* Instruction *
Copy each of the following entries word for word.

* Records supplied *
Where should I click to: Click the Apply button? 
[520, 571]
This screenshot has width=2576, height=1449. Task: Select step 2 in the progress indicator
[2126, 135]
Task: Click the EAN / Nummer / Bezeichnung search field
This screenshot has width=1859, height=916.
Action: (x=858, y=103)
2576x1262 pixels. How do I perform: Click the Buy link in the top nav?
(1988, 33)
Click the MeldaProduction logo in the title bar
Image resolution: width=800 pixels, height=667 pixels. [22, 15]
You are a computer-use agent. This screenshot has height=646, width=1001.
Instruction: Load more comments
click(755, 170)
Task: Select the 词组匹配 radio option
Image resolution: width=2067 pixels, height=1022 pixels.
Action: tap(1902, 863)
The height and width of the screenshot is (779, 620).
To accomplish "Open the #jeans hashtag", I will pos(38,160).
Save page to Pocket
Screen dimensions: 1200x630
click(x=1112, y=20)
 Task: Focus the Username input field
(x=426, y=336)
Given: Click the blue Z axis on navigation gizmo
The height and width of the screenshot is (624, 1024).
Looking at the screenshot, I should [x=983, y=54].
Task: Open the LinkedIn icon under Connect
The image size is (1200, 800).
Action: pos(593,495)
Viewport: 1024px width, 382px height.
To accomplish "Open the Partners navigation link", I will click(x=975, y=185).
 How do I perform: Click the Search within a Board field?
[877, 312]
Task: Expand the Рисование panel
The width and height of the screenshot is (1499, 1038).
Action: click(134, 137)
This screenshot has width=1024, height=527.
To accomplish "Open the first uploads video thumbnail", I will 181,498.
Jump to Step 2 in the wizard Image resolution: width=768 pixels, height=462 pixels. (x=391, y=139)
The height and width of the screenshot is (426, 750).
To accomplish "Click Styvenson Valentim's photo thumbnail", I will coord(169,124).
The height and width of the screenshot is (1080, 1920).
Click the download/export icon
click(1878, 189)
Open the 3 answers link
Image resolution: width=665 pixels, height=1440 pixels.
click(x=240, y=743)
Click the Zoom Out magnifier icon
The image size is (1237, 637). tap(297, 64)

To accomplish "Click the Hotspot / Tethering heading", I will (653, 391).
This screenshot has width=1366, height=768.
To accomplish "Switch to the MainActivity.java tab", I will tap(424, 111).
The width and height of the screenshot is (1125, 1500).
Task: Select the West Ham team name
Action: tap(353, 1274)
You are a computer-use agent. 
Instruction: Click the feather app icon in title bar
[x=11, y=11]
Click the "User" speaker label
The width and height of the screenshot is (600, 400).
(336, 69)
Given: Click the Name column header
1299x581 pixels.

* Reply to the task *
Where should I click to: Click the Apply button? 
[520, 571]
This screenshot has width=2576, height=1449. Task: Select step 2 in the progress indicator
[2126, 135]
Task: Click the EAN / Nummer / Bezeichnung search field
This screenshot has width=1859, height=916.
Action: (x=858, y=103)
2576x1262 pixels. How do I perform: Click the Buy link in the top nav?
(1988, 33)
Click the MeldaProduction logo in the title bar
Image resolution: width=800 pixels, height=667 pixels. [22, 15]
You are a computer-use agent. This screenshot has height=646, width=1001.
Instruction: Load more comments
click(755, 170)
Task: Select the 词组匹配 radio option
Image resolution: width=2067 pixels, height=1022 pixels.
Action: tap(1902, 863)
The height and width of the screenshot is (779, 620).
To accomplish "Open the #jeans hashtag", I will pos(38,160).
Save page to Pocket
Screen dimensions: 1200x630
click(x=1112, y=20)
 Task: Focus the Username input field
(x=426, y=336)
Given: Click the blue Z axis on navigation gizmo
The height and width of the screenshot is (624, 1024).
Looking at the screenshot, I should [x=983, y=54].
Task: Open the LinkedIn icon under Connect
The image size is (1200, 800).
Action: pos(593,495)
Viewport: 1024px width, 382px height.
To accomplish "Open the Partners navigation link", I will click(x=975, y=185).
 How do I perform: Click the Search within a Board field?
[877, 312]
Task: Expand the Рисование panel
The width and height of the screenshot is (1499, 1038).
Action: click(134, 137)
This screenshot has width=1024, height=527.
To accomplish "Open the first uploads video thumbnail", I will 181,498.
Jump to Step 2 in the wizard Image resolution: width=768 pixels, height=462 pixels. (x=391, y=139)
The height and width of the screenshot is (426, 750).
To accomplish "Click Styvenson Valentim's photo thumbnail", I will coord(169,124).
The height and width of the screenshot is (1080, 1920).
Click the download/export icon
click(1878, 189)
Open the 3 answers link
Image resolution: width=665 pixels, height=1440 pixels.
click(x=240, y=743)
Click the Zoom Out magnifier icon
The image size is (1237, 637). tap(297, 64)

To accomplish "Click the Hotspot / Tethering heading", I will (653, 391).
This screenshot has width=1366, height=768.
To accomplish "Switch to the MainActivity.java tab", I will tap(424, 111).
The width and height of the screenshot is (1125, 1500).
Task: Select the West Ham team name
Action: tap(353, 1274)
You are a computer-use agent. 
Instruction: Click the feather app icon in title bar
[x=11, y=11]
Click the "User" speaker label
The width and height of the screenshot is (600, 400).
(336, 69)
Given: Click the Name column header
1299x581 pixels.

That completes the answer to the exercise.